DNase I protection assays of the fimU promoter with AlgR and AlgRD54N. The binding reaction mixture contained the end-labeled DNA template strand of the F2 fragment (1.5 pM) illustrated in Fig. 2C. Lanes 3 to 6 contained 0.33, 0.83, 1.67, and 3.33 pmol of AlgR, respectively. Lanes 8 to 12 contained 0.33, 0.83, 1.67, 3.33, and 8.33 pmol of AlgRD54N, respectively. Lane 1 contains control reaction mixtures with free DNA lacking AlgR and DNase I; lanes 2 and 7 are DNase I-treated control reaction mixtures without protein.

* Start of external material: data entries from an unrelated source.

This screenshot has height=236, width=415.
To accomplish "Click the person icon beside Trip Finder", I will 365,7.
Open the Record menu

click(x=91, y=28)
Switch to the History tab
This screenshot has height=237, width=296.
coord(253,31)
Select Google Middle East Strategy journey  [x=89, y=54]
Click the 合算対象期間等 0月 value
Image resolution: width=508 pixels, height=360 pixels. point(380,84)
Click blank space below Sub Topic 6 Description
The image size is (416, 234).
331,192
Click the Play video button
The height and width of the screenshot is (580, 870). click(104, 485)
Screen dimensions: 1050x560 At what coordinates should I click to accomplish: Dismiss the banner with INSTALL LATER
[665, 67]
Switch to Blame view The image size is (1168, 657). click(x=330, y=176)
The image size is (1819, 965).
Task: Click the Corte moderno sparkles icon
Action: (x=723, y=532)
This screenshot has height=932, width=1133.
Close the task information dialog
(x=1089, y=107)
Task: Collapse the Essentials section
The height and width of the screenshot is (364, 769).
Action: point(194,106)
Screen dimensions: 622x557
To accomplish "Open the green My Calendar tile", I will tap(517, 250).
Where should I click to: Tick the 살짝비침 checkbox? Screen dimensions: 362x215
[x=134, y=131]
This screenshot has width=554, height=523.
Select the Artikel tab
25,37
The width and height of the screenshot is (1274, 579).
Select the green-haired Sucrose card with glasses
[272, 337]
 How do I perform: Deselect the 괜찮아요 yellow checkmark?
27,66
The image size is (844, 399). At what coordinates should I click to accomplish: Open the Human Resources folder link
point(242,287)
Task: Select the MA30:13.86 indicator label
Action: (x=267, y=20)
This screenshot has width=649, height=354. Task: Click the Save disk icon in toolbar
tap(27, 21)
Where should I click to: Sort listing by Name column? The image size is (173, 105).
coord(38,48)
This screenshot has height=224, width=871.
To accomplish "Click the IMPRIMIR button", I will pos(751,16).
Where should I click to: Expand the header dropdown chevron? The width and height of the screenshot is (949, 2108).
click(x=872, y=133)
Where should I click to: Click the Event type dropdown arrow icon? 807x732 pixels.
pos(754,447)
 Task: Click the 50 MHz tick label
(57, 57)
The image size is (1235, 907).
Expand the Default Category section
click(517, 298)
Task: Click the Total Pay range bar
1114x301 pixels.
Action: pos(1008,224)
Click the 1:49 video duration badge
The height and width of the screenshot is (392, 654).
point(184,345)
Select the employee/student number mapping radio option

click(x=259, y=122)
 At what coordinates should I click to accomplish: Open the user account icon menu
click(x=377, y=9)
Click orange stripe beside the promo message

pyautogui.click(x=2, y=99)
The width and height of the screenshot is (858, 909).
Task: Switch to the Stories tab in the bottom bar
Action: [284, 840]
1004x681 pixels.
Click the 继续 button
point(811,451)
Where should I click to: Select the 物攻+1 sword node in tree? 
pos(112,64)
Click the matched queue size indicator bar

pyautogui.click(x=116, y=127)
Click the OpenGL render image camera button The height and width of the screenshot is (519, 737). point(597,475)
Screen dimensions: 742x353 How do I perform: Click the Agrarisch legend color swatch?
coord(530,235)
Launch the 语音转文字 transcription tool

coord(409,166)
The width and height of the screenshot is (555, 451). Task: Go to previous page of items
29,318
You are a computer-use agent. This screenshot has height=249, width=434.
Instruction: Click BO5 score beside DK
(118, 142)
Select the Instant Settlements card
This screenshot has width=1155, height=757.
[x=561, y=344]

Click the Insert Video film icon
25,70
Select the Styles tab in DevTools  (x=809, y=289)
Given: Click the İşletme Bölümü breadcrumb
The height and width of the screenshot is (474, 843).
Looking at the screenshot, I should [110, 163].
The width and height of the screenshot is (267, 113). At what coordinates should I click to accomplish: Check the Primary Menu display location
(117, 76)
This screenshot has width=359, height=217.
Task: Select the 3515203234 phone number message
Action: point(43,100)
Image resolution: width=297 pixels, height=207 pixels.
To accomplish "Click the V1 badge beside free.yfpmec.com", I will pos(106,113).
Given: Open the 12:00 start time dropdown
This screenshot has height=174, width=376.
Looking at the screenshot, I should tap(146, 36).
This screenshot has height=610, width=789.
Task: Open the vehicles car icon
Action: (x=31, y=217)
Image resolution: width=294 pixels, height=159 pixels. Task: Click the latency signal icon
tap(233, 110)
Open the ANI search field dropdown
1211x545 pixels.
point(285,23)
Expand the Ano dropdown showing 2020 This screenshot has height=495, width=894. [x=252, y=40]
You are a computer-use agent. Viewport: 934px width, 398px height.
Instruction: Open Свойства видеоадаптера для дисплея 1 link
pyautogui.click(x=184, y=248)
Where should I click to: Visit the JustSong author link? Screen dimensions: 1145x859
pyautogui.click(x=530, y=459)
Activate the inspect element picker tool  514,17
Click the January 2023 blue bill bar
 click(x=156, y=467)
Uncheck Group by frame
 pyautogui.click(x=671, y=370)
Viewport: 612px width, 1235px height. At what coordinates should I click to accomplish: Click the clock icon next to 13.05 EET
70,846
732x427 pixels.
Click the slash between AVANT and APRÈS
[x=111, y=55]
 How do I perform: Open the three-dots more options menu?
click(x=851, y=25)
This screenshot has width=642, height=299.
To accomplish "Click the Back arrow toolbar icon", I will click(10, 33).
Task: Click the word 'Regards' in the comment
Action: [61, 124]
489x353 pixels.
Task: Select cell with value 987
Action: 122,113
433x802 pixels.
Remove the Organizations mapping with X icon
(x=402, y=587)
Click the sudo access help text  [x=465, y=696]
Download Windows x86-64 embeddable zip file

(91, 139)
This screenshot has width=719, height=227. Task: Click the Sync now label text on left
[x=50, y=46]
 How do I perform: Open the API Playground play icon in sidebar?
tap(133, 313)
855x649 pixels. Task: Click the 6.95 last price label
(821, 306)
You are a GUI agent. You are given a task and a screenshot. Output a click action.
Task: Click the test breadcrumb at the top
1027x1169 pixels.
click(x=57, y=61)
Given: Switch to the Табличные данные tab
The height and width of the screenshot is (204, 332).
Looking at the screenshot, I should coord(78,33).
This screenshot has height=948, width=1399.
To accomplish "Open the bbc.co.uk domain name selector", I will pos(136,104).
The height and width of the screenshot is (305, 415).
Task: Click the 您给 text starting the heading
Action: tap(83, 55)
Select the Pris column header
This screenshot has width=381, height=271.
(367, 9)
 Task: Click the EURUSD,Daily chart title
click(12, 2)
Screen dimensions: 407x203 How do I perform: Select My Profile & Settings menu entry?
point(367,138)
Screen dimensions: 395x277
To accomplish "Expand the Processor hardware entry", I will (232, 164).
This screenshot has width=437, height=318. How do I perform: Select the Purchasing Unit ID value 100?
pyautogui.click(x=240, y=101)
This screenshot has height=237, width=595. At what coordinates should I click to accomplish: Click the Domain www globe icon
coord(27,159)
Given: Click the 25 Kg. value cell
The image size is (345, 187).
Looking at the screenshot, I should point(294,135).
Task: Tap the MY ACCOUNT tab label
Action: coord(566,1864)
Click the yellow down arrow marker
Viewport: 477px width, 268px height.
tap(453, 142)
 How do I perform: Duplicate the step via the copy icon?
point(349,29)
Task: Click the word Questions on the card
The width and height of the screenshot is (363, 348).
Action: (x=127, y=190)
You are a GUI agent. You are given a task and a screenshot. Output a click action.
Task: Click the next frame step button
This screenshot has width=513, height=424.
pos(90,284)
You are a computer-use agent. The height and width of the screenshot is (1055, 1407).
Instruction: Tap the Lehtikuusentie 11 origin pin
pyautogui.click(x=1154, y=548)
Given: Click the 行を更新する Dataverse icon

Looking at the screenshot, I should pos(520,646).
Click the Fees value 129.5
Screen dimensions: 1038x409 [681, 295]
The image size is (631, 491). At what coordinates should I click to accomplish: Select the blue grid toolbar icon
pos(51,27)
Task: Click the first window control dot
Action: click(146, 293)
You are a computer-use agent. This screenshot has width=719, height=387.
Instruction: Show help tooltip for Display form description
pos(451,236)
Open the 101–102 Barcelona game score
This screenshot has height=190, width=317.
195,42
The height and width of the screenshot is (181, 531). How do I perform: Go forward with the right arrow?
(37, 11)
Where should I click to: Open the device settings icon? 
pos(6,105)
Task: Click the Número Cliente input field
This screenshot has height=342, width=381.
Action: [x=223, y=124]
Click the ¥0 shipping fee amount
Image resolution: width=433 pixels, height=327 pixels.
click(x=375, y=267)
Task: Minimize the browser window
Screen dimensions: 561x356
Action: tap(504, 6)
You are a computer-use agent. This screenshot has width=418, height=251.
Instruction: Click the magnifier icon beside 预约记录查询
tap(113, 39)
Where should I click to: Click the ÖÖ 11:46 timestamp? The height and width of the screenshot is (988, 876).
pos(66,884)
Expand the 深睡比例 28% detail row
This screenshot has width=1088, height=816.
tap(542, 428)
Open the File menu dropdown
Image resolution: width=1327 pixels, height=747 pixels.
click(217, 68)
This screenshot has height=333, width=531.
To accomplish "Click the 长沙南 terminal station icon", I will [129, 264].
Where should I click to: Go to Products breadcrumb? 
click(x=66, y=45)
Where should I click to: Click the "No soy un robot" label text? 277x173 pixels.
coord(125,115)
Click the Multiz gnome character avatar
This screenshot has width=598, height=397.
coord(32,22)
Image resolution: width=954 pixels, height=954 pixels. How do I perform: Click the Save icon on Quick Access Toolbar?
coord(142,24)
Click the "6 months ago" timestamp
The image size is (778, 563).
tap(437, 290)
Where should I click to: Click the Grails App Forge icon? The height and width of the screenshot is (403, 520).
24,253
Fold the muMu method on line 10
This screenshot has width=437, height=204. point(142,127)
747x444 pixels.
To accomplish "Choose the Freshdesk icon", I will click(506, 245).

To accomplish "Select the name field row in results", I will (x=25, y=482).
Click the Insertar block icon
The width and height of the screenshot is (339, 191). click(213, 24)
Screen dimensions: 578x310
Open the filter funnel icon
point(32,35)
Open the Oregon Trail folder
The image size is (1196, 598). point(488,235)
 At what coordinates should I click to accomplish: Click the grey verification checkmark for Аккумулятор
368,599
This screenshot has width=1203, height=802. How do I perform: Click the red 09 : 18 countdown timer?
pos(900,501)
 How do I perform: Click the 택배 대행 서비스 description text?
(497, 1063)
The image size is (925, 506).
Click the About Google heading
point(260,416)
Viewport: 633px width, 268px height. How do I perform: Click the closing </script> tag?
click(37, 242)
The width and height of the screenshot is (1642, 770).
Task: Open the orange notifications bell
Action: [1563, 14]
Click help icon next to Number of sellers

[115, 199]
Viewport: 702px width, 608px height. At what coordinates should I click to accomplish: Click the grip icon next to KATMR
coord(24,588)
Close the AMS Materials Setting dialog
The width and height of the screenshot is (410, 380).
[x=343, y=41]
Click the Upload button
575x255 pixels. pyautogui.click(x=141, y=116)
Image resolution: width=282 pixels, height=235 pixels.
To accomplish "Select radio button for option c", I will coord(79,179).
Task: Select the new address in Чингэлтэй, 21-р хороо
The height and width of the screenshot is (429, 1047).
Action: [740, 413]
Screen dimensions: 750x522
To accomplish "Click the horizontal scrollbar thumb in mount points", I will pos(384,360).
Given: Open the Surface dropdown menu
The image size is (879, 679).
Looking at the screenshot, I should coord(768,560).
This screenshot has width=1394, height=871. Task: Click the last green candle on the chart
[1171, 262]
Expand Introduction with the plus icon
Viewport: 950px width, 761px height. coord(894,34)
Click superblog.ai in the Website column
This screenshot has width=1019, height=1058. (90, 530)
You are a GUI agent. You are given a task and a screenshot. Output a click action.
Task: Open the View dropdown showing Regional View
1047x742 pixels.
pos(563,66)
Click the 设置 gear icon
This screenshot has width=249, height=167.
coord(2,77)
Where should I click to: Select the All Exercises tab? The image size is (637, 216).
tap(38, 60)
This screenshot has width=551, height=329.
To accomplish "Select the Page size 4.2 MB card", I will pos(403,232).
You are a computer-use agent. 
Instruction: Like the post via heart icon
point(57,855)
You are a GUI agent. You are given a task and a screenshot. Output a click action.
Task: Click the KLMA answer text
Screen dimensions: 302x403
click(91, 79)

Molecular size markers (M) are indicated on the right in nucleotides. The brackets mark regions of DNA protected from DNase cleavage by AlgR and also containing the consensus AlgR binding sites: ABS2 (5′-CCGTTTGGC-3′) and ABS1 (5′-CCCGTTTGGC-3′).

FIG. 4.

Localization of the fimU-pilVWXY1Y2E promoter. (A) Positions of primers (A to G) spanning fimT and fimU used in RT-PCR analysis. The positions of these primers are relative to the fimT start codon. Table 1 shows the primer sequences. The minus and plus signs denote the absence or presence of RT-PCR product, respectively, using each primer indicated in combination with primer G. (B) Agarose gel analyses of RT-PCRs. Lanes denote primer pairs as indicated in panel A. Lanes designated “R” represent the cDNA reactions with the primer pairs indicated, lanes G are controls with genomic DNA, lanes C are negative controls (RNA without RT), and lane L is a DNA ladder. Sizes (bp) are indicated on the left. (C) Sequences of the 3′ end of fimT and the 5′ region of fimU (fimT stop codon and fimU start codons are indicated). The fimU promoter region, as identified by RT-PCR, is shaded. AlgR binding sites (ABS1 and ABS2) are underlined (5′-CCCTCGGGC-3′ and 5′-CCGTTTGGC-3′, respectively).